RFC 7935, "The Profile for Algorithms and Key Sizes for Use in the Resource Public Key Infrastructure", August 2016Source of RFC: sidr (rtg)
Errata ID: 5737
Publication Format(s) : TEXT
Reported By: Alberto Leiva Popper
Date Reported: 2019-05-24
Rejected by: Alvaro Retana
Date Rejected: 2019-07-18
Section 3.1 says:
algorithm (which is an AlgorithmIdentifier type): The object identifier for RSA PKCS #1 v1.5 with SHA-256 MUST be used in the algorithm field, as specified in Section 5 of [RFC4055]. The value for the associated parameters from that clause MUST also be used for the parameters field.
It should say:
algorithm (which is an AlgorithmIdentifier type): The object identifier for RSA (rsaEncryption) MUST be used for the algorithm field, as specified in Section 3.2 of [RFC3370]. The value for the associated parameters from that clause MUST also be used for the parameters field.
The field described in the paragraph belongs to a public key.
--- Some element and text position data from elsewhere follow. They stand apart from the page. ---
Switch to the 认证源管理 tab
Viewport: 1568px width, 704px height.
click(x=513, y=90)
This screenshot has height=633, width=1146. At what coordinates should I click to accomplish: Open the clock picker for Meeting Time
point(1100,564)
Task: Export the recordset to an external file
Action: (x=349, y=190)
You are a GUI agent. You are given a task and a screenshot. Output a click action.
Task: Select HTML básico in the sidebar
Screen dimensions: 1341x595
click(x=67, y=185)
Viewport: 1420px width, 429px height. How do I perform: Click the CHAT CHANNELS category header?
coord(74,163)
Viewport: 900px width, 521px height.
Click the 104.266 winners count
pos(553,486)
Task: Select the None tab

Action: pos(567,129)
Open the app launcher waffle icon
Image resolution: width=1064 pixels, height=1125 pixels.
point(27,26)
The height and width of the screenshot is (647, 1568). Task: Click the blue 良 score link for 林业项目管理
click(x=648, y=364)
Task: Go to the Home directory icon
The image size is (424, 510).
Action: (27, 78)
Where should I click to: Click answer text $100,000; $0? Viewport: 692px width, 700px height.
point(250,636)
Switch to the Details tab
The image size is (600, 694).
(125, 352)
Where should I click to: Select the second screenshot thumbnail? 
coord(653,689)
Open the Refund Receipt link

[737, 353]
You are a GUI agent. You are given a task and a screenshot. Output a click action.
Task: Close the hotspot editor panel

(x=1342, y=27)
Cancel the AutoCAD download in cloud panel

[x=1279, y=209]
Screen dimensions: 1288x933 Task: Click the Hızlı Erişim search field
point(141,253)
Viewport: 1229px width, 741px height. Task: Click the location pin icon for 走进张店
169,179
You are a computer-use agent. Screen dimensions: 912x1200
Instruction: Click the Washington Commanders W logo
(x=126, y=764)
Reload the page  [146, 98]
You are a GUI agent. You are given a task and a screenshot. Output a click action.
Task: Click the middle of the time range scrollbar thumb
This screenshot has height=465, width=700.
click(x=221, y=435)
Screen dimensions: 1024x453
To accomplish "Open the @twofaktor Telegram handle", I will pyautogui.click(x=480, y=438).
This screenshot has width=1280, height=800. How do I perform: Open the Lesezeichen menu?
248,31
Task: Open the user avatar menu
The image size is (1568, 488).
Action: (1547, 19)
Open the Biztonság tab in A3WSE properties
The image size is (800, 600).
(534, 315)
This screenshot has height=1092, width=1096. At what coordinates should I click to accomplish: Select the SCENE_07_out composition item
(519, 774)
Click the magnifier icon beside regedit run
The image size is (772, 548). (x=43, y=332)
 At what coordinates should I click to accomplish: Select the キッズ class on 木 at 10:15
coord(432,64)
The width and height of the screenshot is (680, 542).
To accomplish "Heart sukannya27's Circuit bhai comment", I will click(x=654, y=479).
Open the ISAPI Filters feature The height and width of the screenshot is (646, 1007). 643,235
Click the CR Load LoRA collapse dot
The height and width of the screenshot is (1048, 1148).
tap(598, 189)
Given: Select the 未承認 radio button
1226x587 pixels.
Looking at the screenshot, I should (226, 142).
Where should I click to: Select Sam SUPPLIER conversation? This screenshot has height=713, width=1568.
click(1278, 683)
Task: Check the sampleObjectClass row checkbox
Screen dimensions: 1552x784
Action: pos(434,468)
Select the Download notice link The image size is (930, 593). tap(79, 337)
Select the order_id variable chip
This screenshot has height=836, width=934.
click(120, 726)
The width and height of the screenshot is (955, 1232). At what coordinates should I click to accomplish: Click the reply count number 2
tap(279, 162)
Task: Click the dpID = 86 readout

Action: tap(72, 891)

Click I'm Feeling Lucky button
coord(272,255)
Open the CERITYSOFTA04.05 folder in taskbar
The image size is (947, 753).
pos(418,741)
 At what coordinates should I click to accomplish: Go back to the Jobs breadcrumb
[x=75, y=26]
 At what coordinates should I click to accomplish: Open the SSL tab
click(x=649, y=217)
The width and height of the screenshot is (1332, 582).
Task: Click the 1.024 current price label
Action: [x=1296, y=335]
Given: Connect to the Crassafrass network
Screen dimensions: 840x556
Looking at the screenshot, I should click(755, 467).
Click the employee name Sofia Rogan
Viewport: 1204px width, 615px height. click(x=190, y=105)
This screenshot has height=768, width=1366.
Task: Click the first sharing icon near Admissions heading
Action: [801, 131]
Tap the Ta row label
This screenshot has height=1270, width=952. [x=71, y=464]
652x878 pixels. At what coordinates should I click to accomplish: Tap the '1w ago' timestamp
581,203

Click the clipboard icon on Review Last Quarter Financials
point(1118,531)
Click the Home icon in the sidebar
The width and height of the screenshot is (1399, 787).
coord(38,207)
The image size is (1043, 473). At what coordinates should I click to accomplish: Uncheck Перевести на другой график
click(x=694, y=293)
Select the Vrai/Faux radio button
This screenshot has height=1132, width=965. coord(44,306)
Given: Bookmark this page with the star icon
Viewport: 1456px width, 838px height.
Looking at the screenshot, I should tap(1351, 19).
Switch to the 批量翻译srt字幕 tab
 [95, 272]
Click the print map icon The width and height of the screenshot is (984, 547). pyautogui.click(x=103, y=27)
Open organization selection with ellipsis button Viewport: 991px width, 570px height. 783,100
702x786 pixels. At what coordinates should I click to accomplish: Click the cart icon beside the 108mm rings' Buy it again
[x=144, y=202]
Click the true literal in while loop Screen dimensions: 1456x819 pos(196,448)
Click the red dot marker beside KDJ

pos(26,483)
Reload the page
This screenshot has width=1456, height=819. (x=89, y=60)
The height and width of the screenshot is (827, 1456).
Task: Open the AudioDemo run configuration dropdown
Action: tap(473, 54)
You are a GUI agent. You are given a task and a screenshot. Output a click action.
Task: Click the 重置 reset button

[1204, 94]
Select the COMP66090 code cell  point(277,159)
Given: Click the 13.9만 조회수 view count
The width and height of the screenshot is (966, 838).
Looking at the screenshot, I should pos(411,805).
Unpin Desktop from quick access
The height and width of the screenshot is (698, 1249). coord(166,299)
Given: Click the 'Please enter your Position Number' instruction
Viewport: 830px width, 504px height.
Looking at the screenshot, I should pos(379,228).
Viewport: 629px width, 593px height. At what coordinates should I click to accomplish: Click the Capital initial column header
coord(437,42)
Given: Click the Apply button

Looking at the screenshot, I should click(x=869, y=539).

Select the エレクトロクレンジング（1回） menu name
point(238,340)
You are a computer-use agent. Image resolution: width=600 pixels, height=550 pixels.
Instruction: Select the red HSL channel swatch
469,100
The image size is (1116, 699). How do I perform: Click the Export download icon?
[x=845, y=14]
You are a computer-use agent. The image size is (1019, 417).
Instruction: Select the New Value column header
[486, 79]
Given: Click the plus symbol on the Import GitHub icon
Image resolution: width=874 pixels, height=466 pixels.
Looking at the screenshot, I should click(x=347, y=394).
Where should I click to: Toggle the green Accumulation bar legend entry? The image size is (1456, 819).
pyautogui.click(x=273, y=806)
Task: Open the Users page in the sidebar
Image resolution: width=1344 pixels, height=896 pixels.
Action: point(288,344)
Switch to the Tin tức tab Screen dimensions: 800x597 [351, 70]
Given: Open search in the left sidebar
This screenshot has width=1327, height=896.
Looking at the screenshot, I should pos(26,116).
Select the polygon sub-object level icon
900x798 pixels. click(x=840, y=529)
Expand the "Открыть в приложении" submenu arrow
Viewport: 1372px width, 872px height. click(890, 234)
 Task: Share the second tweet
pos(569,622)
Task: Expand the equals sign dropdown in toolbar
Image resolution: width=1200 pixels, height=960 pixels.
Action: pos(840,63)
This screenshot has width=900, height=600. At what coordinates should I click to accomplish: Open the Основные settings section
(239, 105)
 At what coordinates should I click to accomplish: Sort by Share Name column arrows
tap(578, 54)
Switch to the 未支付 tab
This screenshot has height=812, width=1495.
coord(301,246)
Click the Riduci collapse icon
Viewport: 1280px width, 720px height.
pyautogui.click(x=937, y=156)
The way I understand it, particularly due to the inclusion of a digest, "RSA PKCS #1 v1.5 with SHA-256" (sha256WithRSAEncryption) is not really a public key algorithm identifier; it's a signature algorithm identifier.
(Courtesy of Russ Housley) rsaEncryption also allows the public key to be used with PKCS#1 v1.5, RSASSA-PSS, and RSAES-OAEP.
All existing RPKI readers and writers that I've seen, as well as the global RPKI repository certificates themselves, currently use rsaEncryption as the public key algorithm of subjectPublicKeyInfo. Therefore, this change should also reflect existing practice.
Any changes to normative statements require WG consensus. In this case, rfc7935 has been updated twice. Discussion should happen in the sidrops WG.